» Work required
Only the lines that hold the word "field" are wanted from this listing.

» Study material

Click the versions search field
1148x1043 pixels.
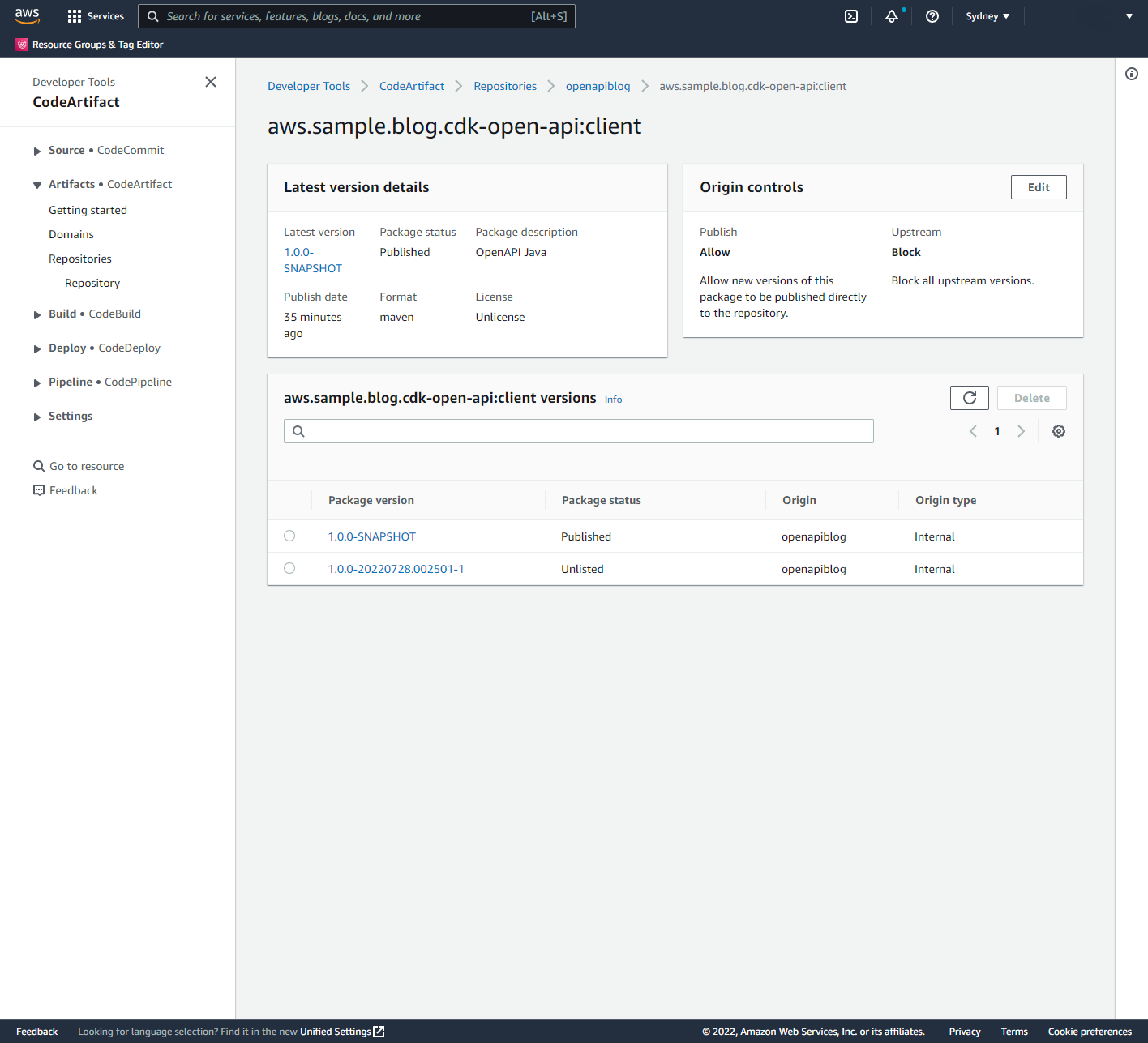[x=578, y=430]
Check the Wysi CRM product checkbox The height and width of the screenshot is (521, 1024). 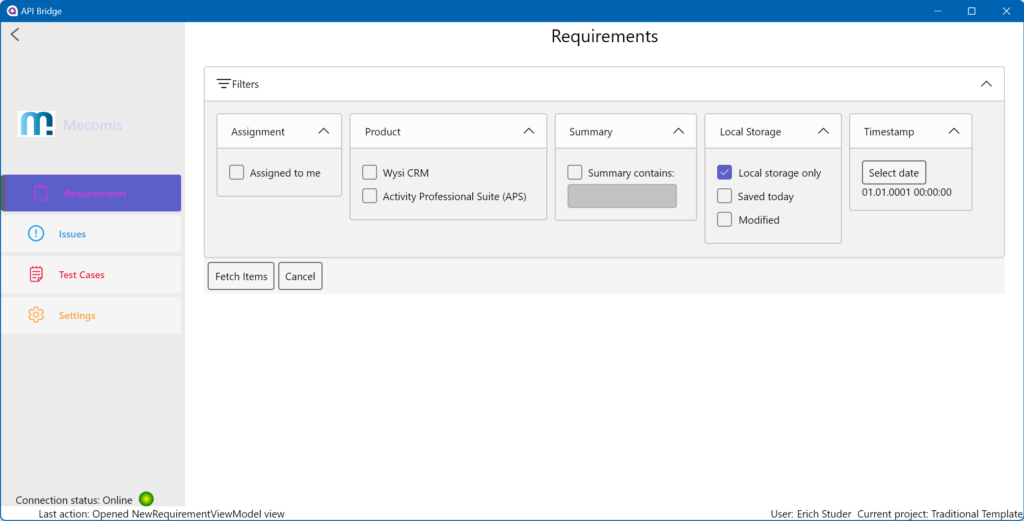[x=370, y=172]

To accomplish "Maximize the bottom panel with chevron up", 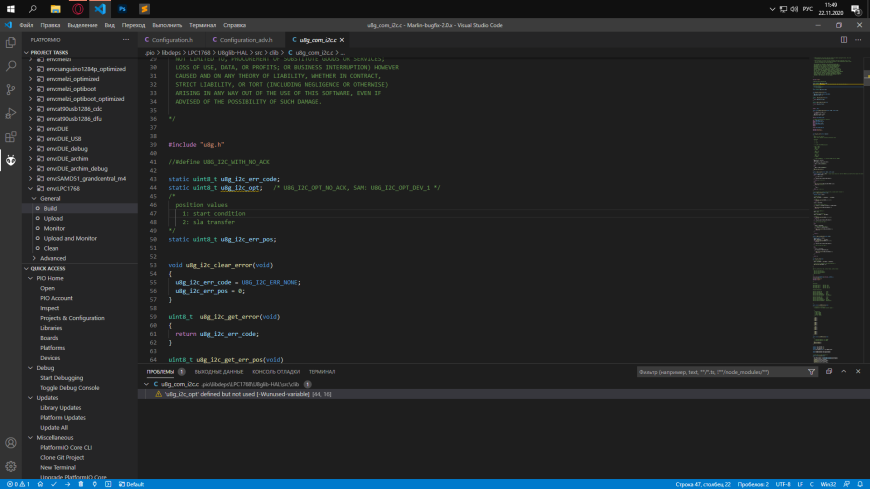I will coord(845,371).
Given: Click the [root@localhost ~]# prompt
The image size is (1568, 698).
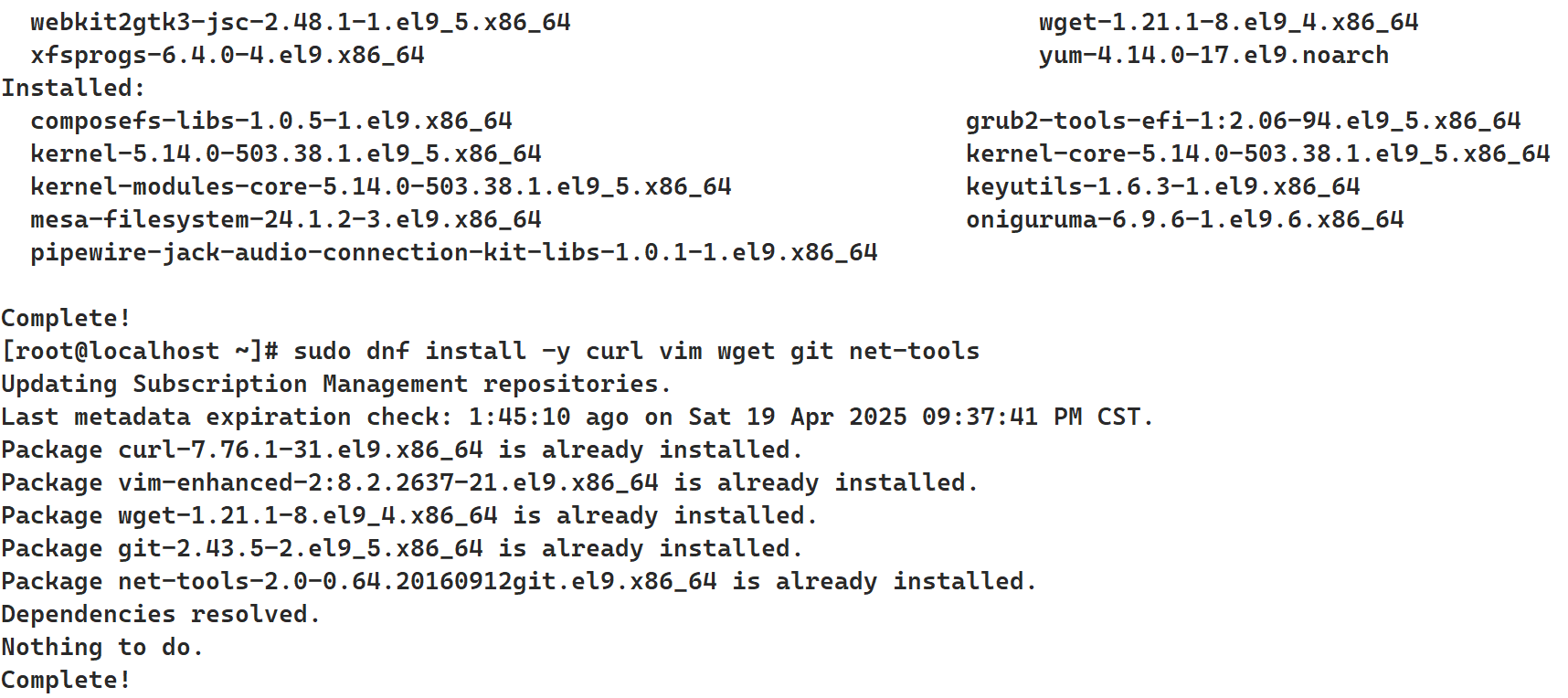Looking at the screenshot, I should click(x=140, y=351).
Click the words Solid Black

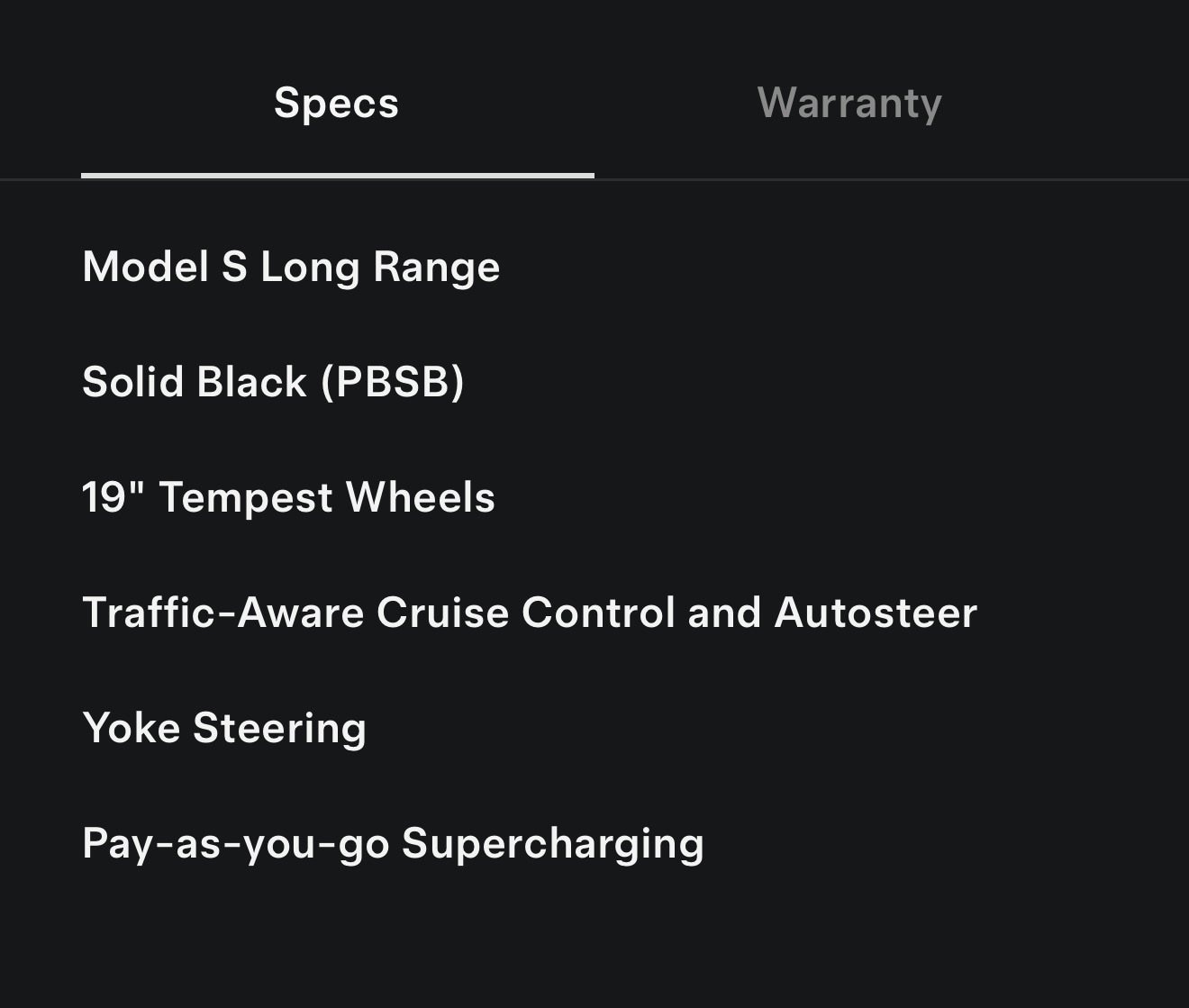tap(194, 382)
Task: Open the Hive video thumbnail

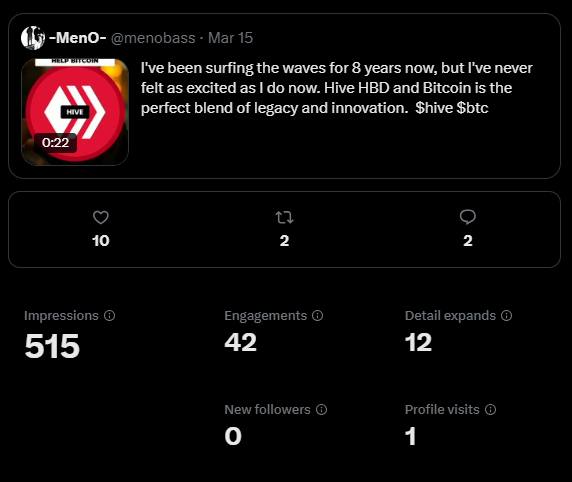Action: pos(75,112)
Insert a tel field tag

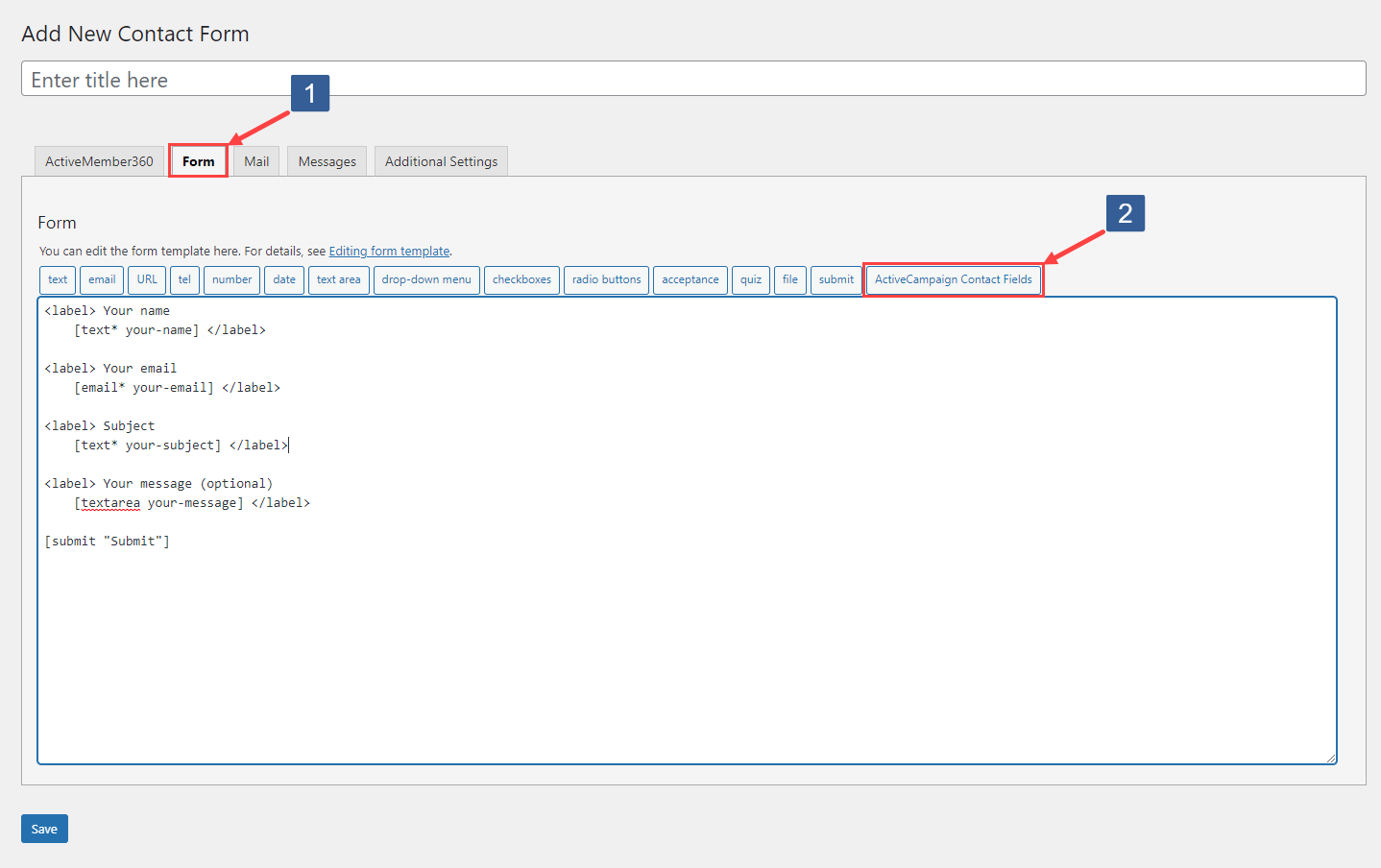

» Output of the exercise
Click the versions search field
Insert a tel field tag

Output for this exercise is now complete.